▸ **EXERCISE**
Single out the lines of the material that contain "computer" and copy them.

EXTRACTED DATA START

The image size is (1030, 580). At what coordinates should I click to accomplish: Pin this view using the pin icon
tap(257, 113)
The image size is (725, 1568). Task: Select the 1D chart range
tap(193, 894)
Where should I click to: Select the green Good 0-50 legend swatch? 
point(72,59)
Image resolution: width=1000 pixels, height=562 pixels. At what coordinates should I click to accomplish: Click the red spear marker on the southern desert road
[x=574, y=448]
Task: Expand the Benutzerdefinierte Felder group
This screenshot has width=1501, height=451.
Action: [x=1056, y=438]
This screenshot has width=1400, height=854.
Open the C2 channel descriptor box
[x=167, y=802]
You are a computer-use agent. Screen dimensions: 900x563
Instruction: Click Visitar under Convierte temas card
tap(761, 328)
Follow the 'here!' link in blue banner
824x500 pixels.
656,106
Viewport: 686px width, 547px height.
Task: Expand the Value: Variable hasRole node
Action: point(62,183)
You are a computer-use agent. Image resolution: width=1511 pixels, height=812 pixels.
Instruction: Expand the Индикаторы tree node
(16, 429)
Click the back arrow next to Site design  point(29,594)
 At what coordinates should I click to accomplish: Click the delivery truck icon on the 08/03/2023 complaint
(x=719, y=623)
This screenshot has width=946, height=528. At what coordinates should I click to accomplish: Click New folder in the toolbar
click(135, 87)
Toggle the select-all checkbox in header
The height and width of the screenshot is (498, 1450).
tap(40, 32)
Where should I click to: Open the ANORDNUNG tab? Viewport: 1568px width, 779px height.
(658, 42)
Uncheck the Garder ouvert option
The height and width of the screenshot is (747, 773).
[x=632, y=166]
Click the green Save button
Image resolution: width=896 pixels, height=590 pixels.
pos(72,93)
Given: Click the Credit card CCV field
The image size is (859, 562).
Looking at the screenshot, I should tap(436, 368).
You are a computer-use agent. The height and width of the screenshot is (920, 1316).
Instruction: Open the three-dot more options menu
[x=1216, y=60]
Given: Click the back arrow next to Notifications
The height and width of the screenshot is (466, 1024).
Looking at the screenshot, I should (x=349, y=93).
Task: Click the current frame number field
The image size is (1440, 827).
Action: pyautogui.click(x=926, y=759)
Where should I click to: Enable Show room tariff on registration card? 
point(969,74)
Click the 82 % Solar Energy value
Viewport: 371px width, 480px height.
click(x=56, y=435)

EXTRACTED DATA END

▸ **WRITTEN REPLY**
You are a computer-use agent. Screen dimensions: 900x563
You are a computer-use agent. Image resolution: width=1511 pixels, height=812 pixels.
You are a computer-use agent. The height and width of the screenshot is (920, 1316).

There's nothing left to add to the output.